Jul

14

LeverThe levered ETFs tend to underperform. Take SSO, which is double the S&P 500 compared to SPY. SSO was listed in 2006. On 7/7/2008 the SPY was back to even while SSO was down 12% since inception. YTD the SPY is down 0.15% (as of yesterday's close) while the SSO is down 4.83%. Levered ETFs are re-weighted each day to match the double daily performance of the S&P. A simple example: if the market stands at 100 and increases to 110 and falls back to 100, the double ETF will be worth 98. So levered ETFs will tend to underperform in sideways markets and naturally (for long ETFs) in declining markets. Also there must be some transaction costs and vig to be paid with the daily re-balancing, especially in volatile markets.

Yishen Kuik replies:

I've thought that owning a double up ETF and a double down ETF at the same time is really like owning a straddle.
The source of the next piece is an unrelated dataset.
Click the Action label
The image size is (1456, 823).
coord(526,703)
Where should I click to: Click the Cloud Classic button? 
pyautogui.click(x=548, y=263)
While the index drifts sideways, you keep losing value, somewhat analogous to theta, but when it takes off in one direction, you start to really get in the money.

Alex Forshaw adds:

The ultra ETFs just hedge themselves with options; a 2x long ETF buys you a basket of calls with some management overhead. A 2x short ETF buys you a basket of puts. So if you are short the ultra long and the ultra short, you are short a bunch of calls and a bunch of puts. So you're short the VIX. And you get hit if vol and vol-squared both go up at the same time.